The most important practical information I get from sheds regarding specific animals is a good estimate of age. Measuring the main beam is helpful, but most important of all is mass. By seeing the exact mass of a rack, in your hands and under the tape measure, you can usually tell accurately how old a buck is, based on circumference measurements and ages of past deer you’ve harvested in that area.
You can also test and improve your field judging skills by shed hunting. Here’s how. Estimate mass measurements, tine length and main beams for bucks you capture images of on trail cameras or see in the field while hunting. Write it down.
Then compare this with the actual inches you get when you find the shed and measure the real thing. This should tell you how good you are and also where you tend to over or underestimate the antler’s measurements.
I consider searching for sheds to be “hunting” – just a different form of it. “Catch and release” has become popular among fishermen. Searching for sheds is “catch and release” deer hunting. Find the rack, or half of it, from an animal in your hunting area and you feel in one sense like you’ve “bagged” him, or at least one of the most intriguing parts of him – a part he no longer has use for.
Grasp the rack in your hands, run your fingers over it and feel the rough and smooth textures. Count the tines, study the abnormal points and stickers, all the while knowing the buck that left the antler is still out there, alive and elusive, challenging you to hunt for him next year. Then his rack will likely be even more impressive, with greater mass, longer beams, maybe extra points, but in the same basic form.
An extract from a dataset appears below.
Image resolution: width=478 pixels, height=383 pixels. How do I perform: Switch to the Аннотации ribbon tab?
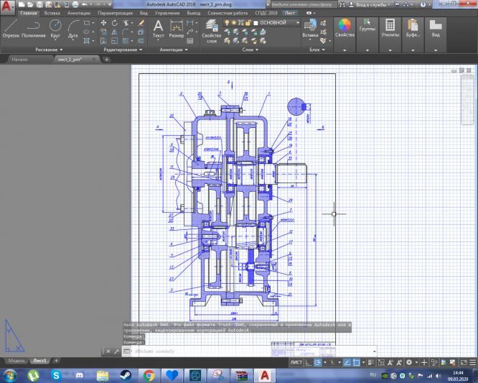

I often combine post-season scouting with shed hunting, doubling the benefits of the time spent in the woods. Note where the shed was and try to pinpoint whether it was a travel corridor, a bedding area or a spot with winter foods. Mark that on a map or in a journal to reference next year when searching for a late season buck or trying to pinpoint bedding areas and travel routes.
And if you really want to multi-task, carry a light rifle on your back for coyotes you spot and also listen for gobblers and watch for turkey sign as you shed hunt!